Censorship for obscenity has its own history, not always independent of political trends, but often pursued on other grounds. The tests for obscenity have varied, and tend to engage issues of local mores, community values, and reception.43 The idea of protecting public morals from negative influences that might corrupt or deprave a population is somewhat different from the idea of policing political speech that might inflame people to action in the name of anti-establishment beliefs. But they share a notion that transgression must be controlled in the name of some higher cultural good, thus implying that published work has a real power to affect readers. As with the temperance (anti-alcohol) movements that arose in the late 19th and then 20th century, the advocacy against “bawdy” literature came from high-minded progressives. The Comstock act, passed in 1873, made use of postal laws to destroy or prosecute obscene materials.44 The difficulty of defining obscenity is linked to local constituencies and imagined readerships. In the United States, laws became increasingly strict, so that works put into print in the 1950s had to meet a standard of being safe for juvenile, as well as adult readers. This extreme was gradually lightened. As sexual mores loosened in the 1960s, so did bans on film, images, and works that were considered to have artistic or scientific significance. James Joyce's Ulysses was subject to a famous attack in an accusation that suggested the language in the book was “unparlorlike,” and potentially subversive to many “cherished moral, religious, and political beliefs.” John M. Woolsey, the judge who passed the final ruling, disagreed.45 He stated that it did not contain “the leer of the sensualist” and furthermore, stated most poetically, that “it must always be remembered that his locale was Celtic and his season Spring.” [Figure 4][Figure 5]

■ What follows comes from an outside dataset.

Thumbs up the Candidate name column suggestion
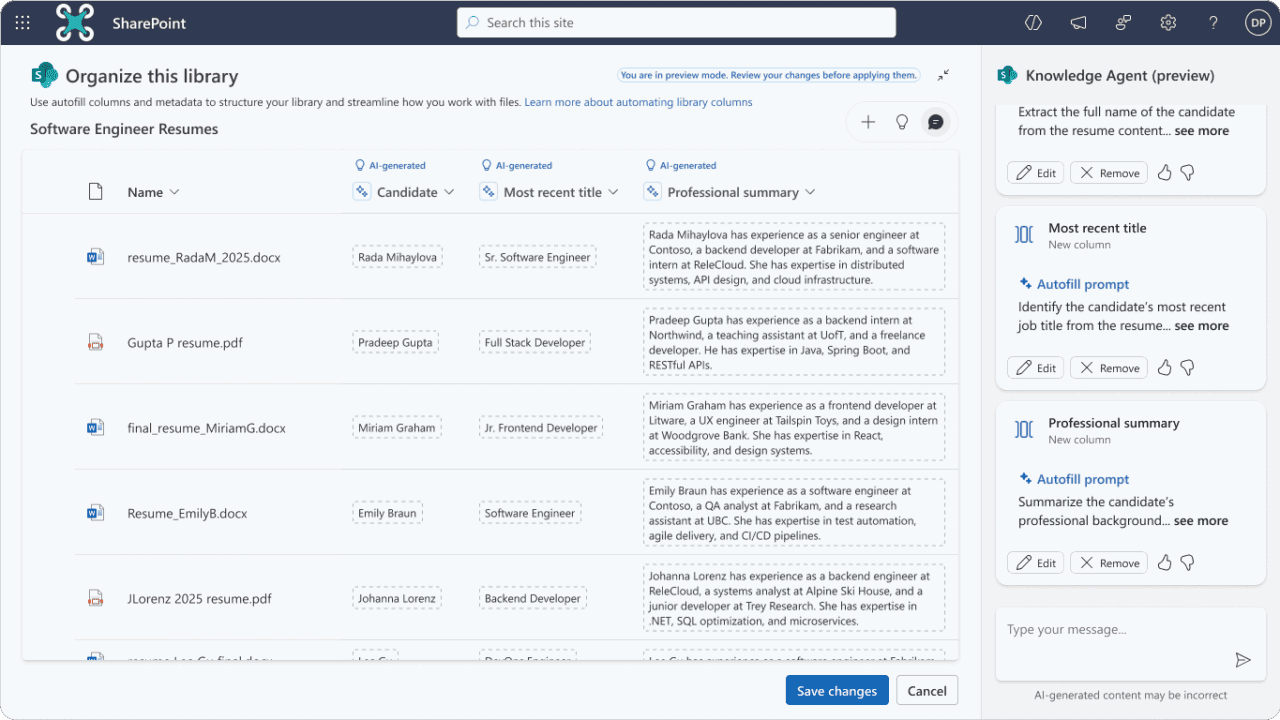The width and height of the screenshot is (1280, 720). click(1163, 172)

Most significantly, in the late 1960s, the Supreme Court failed to uphold lower court rulings that possession of possibly obscene material was a crime, thus protecting the right to read, view, and even purchase materials that might be deemed offensive to some portion of the population.46 Understandably, child pornography is not protected by this ruling. The debates about pornography control and censorship have shifted as the definition of “local community” has changed in the networked Web. Material produced in one cultural location can be deemed offensive when received in another, and vice versa. Geographically distributed by temporally synchronous, their distribution faces new challenges over jurisdictional rulings.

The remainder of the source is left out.